§ What you should do
Would you please copy every line from the records that contains the word "tool"?

§ Task inputs
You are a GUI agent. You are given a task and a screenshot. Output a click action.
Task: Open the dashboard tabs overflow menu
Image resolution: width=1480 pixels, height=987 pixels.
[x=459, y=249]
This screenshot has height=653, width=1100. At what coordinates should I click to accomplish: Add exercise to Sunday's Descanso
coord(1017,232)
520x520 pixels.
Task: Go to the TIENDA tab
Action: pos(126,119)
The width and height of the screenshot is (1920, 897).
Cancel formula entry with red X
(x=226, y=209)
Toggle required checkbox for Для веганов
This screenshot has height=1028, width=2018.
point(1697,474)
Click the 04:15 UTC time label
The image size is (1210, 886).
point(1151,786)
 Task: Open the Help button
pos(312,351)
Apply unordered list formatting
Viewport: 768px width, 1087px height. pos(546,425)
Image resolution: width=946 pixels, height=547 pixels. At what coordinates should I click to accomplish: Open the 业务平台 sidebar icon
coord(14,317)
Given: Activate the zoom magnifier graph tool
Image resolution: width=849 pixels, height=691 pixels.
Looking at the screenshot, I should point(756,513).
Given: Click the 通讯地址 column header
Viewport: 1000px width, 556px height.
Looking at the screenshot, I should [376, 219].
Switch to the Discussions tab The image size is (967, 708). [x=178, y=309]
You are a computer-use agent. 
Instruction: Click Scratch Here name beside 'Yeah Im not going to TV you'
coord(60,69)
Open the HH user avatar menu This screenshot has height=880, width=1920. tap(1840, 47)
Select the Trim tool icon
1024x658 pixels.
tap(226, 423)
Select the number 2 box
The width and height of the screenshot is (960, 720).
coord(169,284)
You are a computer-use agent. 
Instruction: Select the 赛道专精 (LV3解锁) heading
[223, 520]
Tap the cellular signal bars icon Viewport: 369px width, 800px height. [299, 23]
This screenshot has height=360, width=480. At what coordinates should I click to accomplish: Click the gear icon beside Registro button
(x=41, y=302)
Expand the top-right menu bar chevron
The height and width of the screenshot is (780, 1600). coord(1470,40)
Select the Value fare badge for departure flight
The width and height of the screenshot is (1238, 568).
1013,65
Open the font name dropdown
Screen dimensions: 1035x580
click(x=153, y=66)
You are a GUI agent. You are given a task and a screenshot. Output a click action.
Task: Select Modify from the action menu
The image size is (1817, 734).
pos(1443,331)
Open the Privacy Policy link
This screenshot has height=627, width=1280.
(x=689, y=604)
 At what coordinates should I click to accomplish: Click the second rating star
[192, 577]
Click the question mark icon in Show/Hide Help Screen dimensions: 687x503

§ Problem solution
Given: Activate the zoom magnifier graph tool
Select the Trim tool icon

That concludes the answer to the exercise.